WHAT YOU WILL DO:
Locate the line that contains "Given: Toggle the Camera on". Reproduce it and all following lines up to the end of the material, exactly and with nothing added.

ENTRIES SHOWN:
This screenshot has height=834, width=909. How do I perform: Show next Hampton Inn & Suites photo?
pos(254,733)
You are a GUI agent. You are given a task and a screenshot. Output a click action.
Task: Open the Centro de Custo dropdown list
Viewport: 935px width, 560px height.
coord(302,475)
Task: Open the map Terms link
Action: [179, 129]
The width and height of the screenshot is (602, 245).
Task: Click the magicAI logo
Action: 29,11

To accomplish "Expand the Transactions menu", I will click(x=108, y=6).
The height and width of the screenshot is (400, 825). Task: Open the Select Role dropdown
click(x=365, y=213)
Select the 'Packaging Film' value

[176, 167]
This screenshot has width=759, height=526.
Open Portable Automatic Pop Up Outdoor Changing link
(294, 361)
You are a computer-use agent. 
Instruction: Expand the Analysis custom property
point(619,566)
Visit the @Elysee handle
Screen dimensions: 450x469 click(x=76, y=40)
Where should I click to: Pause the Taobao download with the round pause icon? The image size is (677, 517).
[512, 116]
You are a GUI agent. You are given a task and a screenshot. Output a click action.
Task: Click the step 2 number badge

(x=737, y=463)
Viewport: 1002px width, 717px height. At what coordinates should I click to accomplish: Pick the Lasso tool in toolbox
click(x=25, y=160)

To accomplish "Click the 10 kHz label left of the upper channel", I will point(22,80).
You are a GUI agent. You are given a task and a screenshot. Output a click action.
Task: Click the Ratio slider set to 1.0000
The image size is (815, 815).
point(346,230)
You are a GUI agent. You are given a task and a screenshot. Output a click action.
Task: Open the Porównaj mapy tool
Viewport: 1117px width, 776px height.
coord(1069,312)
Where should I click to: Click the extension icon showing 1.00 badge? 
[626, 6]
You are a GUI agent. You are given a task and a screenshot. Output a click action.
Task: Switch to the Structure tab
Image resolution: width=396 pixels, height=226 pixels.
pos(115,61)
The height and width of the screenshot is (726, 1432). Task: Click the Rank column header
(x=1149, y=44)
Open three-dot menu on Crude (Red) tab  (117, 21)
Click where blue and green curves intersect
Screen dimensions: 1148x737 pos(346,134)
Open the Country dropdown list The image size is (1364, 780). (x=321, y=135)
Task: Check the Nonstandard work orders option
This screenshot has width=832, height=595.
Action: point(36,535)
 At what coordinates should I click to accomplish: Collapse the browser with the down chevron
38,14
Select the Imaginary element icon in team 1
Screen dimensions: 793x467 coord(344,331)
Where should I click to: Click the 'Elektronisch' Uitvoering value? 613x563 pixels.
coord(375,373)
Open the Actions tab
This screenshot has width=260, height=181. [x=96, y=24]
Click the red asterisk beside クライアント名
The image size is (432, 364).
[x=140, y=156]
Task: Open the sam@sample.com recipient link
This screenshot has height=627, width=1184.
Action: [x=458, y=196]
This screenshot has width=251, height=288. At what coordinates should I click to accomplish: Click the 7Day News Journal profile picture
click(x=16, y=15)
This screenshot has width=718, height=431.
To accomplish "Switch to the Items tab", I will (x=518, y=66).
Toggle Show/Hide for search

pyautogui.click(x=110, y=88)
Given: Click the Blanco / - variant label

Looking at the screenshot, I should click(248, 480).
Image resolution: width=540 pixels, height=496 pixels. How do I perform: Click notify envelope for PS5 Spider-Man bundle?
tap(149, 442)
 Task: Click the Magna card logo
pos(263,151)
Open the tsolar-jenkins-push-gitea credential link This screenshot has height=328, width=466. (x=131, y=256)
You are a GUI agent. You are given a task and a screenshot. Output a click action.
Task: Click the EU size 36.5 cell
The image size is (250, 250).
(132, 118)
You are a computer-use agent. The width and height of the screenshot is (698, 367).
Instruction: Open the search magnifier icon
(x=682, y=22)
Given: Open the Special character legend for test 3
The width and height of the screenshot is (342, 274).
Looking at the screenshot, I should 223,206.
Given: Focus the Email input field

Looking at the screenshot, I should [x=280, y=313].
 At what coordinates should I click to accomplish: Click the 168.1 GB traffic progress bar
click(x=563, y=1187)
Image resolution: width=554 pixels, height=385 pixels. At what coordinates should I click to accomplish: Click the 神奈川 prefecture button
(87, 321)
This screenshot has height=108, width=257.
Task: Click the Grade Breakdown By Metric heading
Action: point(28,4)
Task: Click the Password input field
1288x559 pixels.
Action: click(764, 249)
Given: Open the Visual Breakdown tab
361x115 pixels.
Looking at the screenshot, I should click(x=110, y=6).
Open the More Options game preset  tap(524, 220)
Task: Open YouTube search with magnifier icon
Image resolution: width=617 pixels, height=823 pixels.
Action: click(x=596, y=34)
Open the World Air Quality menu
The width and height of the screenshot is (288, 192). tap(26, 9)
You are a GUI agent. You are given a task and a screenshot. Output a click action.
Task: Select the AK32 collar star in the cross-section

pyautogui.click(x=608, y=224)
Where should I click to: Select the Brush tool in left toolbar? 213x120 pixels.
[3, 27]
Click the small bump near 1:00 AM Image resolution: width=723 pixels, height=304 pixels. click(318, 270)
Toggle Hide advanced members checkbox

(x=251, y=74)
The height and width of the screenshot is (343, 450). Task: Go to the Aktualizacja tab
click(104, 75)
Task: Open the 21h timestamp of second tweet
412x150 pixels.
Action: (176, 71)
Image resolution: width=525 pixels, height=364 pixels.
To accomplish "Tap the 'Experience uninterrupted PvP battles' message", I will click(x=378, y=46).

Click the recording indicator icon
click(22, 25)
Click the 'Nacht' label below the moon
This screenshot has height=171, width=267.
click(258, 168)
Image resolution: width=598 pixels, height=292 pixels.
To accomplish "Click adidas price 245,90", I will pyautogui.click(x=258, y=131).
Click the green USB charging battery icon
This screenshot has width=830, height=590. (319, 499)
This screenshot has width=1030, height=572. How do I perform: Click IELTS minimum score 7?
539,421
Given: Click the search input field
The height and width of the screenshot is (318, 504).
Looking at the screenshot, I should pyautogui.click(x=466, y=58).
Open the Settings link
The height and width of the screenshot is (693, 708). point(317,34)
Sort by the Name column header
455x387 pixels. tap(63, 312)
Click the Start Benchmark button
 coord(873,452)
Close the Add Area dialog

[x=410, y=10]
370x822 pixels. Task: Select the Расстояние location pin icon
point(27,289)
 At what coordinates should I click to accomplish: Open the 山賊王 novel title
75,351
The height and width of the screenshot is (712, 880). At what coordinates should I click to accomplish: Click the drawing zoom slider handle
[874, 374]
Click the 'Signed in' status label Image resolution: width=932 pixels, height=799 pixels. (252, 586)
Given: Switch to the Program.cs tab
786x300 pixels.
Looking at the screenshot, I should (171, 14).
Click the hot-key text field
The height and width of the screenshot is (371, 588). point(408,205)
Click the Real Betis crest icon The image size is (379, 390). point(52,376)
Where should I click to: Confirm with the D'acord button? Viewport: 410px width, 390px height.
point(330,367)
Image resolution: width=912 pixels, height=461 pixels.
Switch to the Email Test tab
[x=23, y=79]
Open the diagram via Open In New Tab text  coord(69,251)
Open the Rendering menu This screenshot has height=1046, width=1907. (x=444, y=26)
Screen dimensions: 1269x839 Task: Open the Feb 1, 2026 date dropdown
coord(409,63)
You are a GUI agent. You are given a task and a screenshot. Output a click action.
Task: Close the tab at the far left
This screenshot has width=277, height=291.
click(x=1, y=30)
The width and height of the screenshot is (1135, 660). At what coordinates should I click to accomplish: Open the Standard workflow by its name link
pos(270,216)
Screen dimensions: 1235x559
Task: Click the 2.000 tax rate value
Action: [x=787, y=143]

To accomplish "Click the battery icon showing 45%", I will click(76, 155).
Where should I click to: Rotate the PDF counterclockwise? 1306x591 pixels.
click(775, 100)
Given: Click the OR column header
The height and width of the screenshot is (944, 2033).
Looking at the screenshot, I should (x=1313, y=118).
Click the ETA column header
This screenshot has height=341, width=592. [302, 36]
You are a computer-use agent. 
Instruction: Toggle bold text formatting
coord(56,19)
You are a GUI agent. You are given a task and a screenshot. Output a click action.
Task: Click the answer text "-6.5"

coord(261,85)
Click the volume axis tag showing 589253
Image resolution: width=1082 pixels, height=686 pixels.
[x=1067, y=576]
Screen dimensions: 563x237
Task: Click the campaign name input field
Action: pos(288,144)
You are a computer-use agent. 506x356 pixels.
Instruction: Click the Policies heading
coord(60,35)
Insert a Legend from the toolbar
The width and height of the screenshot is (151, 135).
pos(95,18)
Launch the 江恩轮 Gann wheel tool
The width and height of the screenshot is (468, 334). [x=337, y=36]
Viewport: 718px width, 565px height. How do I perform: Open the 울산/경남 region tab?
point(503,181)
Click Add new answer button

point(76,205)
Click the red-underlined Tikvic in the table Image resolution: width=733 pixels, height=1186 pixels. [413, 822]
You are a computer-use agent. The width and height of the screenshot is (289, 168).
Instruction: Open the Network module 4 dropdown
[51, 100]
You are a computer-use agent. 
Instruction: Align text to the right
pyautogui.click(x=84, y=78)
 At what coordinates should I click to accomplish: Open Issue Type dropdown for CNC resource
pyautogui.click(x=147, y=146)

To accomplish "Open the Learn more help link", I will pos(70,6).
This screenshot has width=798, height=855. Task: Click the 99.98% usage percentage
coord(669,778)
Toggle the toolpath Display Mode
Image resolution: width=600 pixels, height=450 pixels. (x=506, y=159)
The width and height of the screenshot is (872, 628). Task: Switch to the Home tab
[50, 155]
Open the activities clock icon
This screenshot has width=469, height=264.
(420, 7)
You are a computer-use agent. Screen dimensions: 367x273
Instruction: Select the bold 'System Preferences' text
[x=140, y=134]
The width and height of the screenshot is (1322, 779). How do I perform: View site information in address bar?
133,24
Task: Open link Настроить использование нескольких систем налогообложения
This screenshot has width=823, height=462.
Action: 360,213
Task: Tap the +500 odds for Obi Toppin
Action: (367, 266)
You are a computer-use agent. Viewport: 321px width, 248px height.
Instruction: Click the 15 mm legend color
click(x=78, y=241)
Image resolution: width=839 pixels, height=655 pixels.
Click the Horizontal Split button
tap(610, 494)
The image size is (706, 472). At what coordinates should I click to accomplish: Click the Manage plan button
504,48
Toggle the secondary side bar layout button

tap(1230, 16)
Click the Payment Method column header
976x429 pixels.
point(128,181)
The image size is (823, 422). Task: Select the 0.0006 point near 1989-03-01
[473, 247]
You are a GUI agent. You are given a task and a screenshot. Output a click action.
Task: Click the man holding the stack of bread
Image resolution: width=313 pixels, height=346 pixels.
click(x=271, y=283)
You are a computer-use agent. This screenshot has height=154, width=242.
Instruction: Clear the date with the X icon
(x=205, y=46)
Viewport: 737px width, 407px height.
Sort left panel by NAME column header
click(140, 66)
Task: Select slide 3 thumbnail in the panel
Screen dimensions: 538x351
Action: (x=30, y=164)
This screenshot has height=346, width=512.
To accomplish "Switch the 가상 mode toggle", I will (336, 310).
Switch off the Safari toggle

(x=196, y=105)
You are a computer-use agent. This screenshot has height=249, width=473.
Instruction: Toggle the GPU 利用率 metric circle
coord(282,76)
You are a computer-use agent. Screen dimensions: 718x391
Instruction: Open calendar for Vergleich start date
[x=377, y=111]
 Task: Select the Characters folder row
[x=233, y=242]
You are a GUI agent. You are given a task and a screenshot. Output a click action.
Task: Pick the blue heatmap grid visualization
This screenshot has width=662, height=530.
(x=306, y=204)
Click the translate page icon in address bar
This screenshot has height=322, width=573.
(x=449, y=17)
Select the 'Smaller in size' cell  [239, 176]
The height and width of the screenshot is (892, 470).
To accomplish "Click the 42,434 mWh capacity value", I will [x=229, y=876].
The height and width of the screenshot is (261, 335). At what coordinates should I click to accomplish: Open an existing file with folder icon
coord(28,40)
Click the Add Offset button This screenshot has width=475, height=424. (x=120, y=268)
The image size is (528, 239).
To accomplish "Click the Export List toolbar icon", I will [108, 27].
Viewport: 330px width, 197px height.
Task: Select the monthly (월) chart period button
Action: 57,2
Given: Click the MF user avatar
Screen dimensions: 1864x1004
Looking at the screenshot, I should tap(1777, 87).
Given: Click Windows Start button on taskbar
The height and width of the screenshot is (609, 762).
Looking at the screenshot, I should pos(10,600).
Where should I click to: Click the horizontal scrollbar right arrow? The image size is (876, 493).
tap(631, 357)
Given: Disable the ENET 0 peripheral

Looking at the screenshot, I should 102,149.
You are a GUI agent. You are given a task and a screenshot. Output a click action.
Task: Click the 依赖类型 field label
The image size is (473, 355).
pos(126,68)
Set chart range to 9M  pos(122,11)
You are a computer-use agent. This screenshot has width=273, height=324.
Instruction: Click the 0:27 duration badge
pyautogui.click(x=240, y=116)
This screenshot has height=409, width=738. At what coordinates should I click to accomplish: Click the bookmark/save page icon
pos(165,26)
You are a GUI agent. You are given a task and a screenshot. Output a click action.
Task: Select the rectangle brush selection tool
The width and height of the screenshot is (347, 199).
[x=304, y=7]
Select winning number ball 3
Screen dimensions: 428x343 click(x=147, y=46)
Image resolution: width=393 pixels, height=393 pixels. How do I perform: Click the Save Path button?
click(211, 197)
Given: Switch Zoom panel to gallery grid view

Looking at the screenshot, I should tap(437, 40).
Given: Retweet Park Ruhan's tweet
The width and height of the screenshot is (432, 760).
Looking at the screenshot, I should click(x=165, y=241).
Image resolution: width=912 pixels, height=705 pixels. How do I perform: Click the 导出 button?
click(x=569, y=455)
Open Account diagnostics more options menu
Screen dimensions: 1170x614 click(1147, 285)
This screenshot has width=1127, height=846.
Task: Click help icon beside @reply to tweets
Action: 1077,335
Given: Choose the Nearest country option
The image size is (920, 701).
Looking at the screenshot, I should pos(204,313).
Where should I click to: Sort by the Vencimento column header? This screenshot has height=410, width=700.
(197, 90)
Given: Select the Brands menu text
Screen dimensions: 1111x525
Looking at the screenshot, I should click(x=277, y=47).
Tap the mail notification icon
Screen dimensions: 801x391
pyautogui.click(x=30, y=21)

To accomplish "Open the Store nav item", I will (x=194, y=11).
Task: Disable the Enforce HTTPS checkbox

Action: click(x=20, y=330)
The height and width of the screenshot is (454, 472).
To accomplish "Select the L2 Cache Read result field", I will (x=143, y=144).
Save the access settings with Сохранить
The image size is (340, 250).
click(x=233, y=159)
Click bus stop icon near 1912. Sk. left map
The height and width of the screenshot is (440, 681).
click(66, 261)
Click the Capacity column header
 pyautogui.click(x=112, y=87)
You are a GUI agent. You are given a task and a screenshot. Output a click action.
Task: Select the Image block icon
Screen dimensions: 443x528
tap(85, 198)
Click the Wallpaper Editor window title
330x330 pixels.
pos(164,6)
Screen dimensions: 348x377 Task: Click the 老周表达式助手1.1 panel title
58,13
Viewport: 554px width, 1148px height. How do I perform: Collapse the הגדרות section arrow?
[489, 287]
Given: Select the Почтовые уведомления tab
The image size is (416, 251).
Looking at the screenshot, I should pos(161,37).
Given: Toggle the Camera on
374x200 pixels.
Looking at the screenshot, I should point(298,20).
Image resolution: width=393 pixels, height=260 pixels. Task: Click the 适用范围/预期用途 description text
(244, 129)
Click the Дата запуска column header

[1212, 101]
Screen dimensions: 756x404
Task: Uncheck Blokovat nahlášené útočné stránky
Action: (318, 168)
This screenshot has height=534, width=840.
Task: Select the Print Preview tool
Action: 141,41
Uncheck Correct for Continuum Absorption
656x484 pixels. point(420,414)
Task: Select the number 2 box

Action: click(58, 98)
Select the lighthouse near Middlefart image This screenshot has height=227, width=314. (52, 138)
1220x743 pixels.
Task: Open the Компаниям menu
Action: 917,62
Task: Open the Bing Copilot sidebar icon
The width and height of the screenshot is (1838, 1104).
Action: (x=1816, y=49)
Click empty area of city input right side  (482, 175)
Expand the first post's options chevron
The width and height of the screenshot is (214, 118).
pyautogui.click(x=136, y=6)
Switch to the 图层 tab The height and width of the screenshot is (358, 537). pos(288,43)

SOLUTION FOR THIS EXERCISE:
Given: Toggle the Camera on
374x200 pixels.
Looking at the screenshot, I should point(298,20).
Image resolution: width=393 pixels, height=260 pixels. Task: Click the 适用范围/预期用途 description text
(244, 129)
Click the Дата запуска column header

[1212, 101]
Screen dimensions: 756x404
Task: Uncheck Blokovat nahlášené útočné stránky
Action: (318, 168)
This screenshot has height=534, width=840.
Task: Select the Print Preview tool
Action: 141,41
Uncheck Correct for Continuum Absorption
656x484 pixels. point(420,414)
Task: Select the number 2 box

Action: click(58, 98)
Select the lighthouse near Middlefart image This screenshot has height=227, width=314. (52, 138)
1220x743 pixels.
Task: Open the Компаниям menu
Action: 917,62
Task: Open the Bing Copilot sidebar icon
The width and height of the screenshot is (1838, 1104).
Action: (x=1816, y=49)
Click empty area of city input right side  (482, 175)
Expand the first post's options chevron
The width and height of the screenshot is (214, 118).
pyautogui.click(x=136, y=6)
Switch to the 图层 tab The height and width of the screenshot is (358, 537). pos(288,43)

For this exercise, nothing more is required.